Top of Provided text

The competition has three official meat categories: rib, shoulder and whole hog. There is also the Patio Porkers division, which encourages up to 40 amateur teams (who have not previously won the Patio Porker division in the WCBCC) to enter. Only wood and charcoal cooking is allowed at the event, no gas or any other sort of heat system is allowed to be used.

Beyond those main categories, teams also compete in several other ancillary contests over the four-day event, including: Best Sauce (Tomato/Mustard/Vinegar), Frank's Red Hot Hot Wings, Kingsford Tour of Champions and Anything But (Exotic/Beef/Seafood/Poultry).

===Special events===
- Ms. Piggie - Teams dress up contestants as pigs, and then perform songs or skits on stage.
- Best Booth - Booths are judged on design, originality and connection with the honored country.
- T-Shirt Design - Shirts are judged on design, originality and connection with the honored country.
- Sauce Wrestling - Things get a little messy with this one as teams send a representative to the wrestling ring filled with over 40 gallons of barbecue sauce.
- Big Hog Run - Coined as "America's most prestigious .2K race," the Big Hog Run is a thrilling 656-foot sprint down Beale Street. Only WCBCC team members and judges are allowed to compete.
- Cooker Caravan - The Cooker Caravan provides the public a behind-the-scenes look at competition barbecue by offering guided tours to teams in each championship category.
== Great American River Run Half-Marathon & 5K ==

The Great American River Run made its Memphis in May debut in 2016. The race attracts runners of all experience level, featuring half marathon and 5K distances. The race course takes runners through downtown Memphis and along the banks of the Mississippi River.

The inaugural race drew over 2,000 runners from more than 30 states. Every registrant is given a race t-shirt and every finisher is awarded a medal.

The races went virtual in 2020-21.

== 901Fest ==
901Fest made its inaugural appearance at the 2016 Memphis in May International Festival. The programming for the event is centered around local musicians, artists, vendors and includes an air show and fireworks display.

Bottom of Provided text
Top of Record extracts

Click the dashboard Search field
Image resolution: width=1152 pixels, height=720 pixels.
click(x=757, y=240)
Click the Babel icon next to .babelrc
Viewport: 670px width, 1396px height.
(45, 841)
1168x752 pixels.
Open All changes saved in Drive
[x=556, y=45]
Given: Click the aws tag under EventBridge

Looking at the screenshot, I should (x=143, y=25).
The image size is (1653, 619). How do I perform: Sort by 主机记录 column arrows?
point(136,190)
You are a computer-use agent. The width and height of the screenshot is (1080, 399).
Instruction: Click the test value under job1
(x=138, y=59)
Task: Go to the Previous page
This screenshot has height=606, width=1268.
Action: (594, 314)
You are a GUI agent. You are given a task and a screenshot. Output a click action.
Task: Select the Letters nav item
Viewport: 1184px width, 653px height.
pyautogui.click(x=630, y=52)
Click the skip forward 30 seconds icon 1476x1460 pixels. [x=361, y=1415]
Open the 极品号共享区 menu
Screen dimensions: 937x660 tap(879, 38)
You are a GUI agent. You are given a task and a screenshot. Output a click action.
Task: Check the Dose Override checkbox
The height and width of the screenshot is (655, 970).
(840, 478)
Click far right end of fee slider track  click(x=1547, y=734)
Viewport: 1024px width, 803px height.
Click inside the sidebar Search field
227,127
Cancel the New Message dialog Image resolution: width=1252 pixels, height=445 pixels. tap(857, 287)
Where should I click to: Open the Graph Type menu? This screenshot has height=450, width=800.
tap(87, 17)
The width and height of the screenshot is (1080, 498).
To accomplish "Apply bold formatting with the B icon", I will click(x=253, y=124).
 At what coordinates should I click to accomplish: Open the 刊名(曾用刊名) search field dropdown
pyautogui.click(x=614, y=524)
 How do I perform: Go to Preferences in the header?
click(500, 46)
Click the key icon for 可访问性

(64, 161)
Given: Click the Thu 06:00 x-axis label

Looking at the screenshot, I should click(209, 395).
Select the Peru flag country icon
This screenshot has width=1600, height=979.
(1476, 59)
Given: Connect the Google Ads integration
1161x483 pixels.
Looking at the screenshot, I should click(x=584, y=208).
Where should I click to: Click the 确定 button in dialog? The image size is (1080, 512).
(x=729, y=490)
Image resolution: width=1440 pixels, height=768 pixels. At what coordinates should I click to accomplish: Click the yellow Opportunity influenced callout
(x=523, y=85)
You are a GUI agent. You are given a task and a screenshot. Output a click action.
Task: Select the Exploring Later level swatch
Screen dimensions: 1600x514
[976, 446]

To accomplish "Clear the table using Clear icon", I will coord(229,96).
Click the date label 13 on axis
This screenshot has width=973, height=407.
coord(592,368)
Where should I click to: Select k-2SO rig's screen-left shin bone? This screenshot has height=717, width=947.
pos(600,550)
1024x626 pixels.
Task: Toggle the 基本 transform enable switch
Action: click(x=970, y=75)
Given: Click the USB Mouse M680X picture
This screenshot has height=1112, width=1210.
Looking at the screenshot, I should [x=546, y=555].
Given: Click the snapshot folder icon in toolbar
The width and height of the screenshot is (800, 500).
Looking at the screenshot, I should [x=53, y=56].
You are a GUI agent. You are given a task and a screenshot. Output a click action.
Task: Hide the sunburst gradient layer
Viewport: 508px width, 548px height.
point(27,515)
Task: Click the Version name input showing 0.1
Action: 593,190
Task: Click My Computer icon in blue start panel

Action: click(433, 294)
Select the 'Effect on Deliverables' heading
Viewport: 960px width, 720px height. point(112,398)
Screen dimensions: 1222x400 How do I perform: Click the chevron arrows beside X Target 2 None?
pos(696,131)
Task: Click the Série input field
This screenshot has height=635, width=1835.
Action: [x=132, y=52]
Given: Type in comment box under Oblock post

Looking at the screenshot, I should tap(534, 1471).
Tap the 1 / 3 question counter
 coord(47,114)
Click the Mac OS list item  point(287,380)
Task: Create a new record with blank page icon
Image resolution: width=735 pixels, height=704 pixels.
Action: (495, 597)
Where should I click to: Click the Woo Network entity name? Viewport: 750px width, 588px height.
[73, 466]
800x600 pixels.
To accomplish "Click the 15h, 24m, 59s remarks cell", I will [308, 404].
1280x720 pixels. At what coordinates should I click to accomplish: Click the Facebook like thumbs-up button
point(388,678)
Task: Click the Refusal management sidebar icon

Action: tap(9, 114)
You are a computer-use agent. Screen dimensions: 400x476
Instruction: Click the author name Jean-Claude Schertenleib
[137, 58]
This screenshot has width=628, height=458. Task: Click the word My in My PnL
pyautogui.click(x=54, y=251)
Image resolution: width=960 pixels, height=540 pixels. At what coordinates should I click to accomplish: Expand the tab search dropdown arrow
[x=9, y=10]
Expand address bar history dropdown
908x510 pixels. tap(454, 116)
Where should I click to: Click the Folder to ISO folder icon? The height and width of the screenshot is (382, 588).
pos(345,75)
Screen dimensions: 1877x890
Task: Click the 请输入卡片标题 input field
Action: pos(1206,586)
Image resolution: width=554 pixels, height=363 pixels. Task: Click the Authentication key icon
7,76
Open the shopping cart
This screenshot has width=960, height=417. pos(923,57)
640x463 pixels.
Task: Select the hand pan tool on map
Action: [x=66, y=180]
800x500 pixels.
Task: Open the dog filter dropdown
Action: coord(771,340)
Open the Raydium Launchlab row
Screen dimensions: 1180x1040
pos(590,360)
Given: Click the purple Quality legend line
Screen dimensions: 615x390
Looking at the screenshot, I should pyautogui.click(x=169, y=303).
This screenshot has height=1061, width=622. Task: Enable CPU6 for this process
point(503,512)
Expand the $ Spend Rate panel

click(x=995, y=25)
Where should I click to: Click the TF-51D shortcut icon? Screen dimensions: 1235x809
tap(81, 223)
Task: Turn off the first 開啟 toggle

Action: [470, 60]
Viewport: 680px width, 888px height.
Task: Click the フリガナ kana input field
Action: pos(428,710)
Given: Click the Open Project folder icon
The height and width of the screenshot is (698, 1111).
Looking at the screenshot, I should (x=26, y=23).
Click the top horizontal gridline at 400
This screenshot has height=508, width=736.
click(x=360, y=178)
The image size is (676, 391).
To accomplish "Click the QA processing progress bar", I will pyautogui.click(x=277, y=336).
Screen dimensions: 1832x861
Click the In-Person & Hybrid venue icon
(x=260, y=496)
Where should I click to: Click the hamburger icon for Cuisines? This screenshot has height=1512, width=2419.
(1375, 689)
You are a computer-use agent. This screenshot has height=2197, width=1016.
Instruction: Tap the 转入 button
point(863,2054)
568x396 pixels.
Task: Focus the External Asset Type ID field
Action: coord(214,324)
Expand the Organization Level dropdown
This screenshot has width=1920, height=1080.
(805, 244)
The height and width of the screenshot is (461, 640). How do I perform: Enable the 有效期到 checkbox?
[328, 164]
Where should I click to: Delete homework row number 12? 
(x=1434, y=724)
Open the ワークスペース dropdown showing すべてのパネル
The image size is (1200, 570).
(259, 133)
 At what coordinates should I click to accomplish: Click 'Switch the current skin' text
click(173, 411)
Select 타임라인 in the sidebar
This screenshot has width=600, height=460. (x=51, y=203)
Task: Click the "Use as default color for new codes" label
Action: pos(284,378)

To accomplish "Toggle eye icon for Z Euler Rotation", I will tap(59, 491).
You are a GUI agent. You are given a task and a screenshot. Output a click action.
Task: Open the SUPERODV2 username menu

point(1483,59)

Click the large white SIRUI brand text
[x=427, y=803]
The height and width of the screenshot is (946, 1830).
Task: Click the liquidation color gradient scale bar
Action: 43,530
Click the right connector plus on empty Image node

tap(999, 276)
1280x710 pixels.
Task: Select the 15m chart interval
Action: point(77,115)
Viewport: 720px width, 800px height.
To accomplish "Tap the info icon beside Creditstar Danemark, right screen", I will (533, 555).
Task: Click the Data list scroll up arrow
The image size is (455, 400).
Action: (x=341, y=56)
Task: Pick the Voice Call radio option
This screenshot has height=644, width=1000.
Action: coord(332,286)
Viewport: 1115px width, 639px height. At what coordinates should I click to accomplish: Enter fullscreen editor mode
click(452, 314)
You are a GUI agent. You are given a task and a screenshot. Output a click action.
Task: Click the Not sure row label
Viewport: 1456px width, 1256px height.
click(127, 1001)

Bottom of Record extracts

Exercise »
Reproduce the barbecue competition passage starting at "The competition has" and ending at "skits on stage.", substituting "secondary" for "ancillary".

Task result »
The competition has three official meat categories: rib, shoulder and whole hog. There is also the Patio Porkers division, which encourages up to 40 amateur teams (who have not previously won the Patio Porker division in the WCBCC) to enter. Only wood and charcoal cooking is allowed at the event, no gas or any other sort of heat system is allowed to be used.

Beyond those main categories, teams also compete in several other secondary contests over the four-day event, including: Best Sauce (Tomato/Mustard/Vinegar), Frank's Red Hot Hot Wings, Kingsford Tour of Champions and Anything But (Exotic/Beef/Seafood/Poultry).

===Special events===
- Ms. Piggie - Teams dress up contestants as pigs, and then perform songs or skits on stage.